Combined with his base salary, the incentive-based award increases Killeen’s total compensation for fiscal year 2017 to $700,000, which ranks in the bottom third among compensation packages for presidents of Big Ten universities with multi-campus oversight. Amiridis’ compensation for the last fiscal year totaled $475,000, which ranks below chancellor/president salaries at all of the eight institutions designated as peer public universities for UIC.
The board also voted to eliminate the incentive-based program from Amiridis’ compensation package and roll that money into his base salary, effective with the current fiscal year that began July 1.
Trustees agreed Amiridis has done exceptional work in a challenging higher education environment since taking office in 2015, including three straight years of record enrollment that pushed UIC over 30,000 for the first time this fall. In addition, the move makes his salary structure consistent with the U of I System’s other two chancellors, who do not receive incentive-based compensation.

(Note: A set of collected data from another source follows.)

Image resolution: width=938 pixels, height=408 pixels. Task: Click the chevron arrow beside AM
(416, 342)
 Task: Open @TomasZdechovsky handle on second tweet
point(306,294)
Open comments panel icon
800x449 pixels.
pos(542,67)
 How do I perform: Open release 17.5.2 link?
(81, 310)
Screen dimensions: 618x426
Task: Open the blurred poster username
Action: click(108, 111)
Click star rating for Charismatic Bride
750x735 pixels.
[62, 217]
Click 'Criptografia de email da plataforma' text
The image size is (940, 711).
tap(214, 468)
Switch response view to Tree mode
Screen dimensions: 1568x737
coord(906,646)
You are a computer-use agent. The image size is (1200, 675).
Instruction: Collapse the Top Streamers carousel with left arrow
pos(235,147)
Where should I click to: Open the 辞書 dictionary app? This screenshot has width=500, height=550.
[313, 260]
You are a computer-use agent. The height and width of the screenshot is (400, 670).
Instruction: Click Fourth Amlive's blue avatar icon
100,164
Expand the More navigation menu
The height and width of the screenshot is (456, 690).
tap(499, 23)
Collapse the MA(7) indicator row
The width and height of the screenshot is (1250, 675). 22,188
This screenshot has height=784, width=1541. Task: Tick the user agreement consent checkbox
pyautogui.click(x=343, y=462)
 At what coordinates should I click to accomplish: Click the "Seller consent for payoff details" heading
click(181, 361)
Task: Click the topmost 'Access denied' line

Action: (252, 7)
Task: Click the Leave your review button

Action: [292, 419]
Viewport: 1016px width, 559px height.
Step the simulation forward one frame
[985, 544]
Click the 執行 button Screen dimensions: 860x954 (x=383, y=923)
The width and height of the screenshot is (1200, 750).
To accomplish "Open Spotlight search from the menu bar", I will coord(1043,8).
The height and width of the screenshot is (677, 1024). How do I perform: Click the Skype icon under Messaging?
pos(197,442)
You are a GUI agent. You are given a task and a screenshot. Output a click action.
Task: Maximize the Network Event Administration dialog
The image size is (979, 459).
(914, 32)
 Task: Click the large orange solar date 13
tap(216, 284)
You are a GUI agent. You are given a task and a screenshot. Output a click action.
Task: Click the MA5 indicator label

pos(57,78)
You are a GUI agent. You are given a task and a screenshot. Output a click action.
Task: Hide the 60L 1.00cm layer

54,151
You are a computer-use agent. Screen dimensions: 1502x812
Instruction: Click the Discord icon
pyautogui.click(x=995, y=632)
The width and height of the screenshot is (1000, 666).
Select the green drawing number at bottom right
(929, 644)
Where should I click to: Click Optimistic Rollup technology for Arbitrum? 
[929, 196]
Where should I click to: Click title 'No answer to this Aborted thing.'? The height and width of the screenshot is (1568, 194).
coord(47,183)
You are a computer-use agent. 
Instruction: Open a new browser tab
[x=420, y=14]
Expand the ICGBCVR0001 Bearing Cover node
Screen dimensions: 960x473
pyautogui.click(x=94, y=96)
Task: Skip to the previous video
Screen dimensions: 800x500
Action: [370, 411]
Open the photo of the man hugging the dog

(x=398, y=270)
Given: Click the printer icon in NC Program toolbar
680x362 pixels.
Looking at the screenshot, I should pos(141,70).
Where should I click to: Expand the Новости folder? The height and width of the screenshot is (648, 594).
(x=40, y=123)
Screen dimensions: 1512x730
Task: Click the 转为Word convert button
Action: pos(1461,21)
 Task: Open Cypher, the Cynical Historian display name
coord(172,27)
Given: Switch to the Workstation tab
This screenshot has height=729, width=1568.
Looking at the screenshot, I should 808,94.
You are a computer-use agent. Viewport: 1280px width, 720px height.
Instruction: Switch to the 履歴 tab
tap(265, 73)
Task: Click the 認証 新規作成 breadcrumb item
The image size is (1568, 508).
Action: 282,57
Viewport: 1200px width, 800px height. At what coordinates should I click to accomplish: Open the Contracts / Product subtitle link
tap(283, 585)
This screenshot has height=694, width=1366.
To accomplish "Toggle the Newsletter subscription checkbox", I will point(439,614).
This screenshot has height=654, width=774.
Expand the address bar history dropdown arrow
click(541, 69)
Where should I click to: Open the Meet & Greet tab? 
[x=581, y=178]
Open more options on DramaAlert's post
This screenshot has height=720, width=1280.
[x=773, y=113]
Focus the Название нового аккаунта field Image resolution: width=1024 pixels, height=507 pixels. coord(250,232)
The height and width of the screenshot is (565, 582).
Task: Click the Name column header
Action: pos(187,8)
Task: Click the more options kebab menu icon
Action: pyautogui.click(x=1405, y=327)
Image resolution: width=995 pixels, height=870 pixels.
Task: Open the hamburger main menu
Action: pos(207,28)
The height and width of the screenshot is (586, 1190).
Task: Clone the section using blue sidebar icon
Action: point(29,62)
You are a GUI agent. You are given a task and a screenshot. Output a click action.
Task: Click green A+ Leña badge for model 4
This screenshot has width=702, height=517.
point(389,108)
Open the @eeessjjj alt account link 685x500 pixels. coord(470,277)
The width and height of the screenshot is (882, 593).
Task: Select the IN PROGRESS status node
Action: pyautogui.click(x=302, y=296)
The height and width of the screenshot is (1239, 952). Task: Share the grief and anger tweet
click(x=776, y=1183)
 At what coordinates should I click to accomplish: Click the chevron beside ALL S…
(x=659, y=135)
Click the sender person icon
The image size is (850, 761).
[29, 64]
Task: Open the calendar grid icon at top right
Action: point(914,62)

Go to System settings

The incentive-based program was developed in 2013 as a shift away from retention initiatives that are often paid to senior administrators in higher education and tend to make longevity a premium rather than results.
The University of Illinois System is a world leader in research and discovery, and the largest educational institution in the state with more than 83,000 students, nearly 25,000 faculty and staff, and universities in Urbana-Champaign, Chicago and Springfield. The U of I System awards nearly 22,000 undergraduate, graduate and professional degrees annually.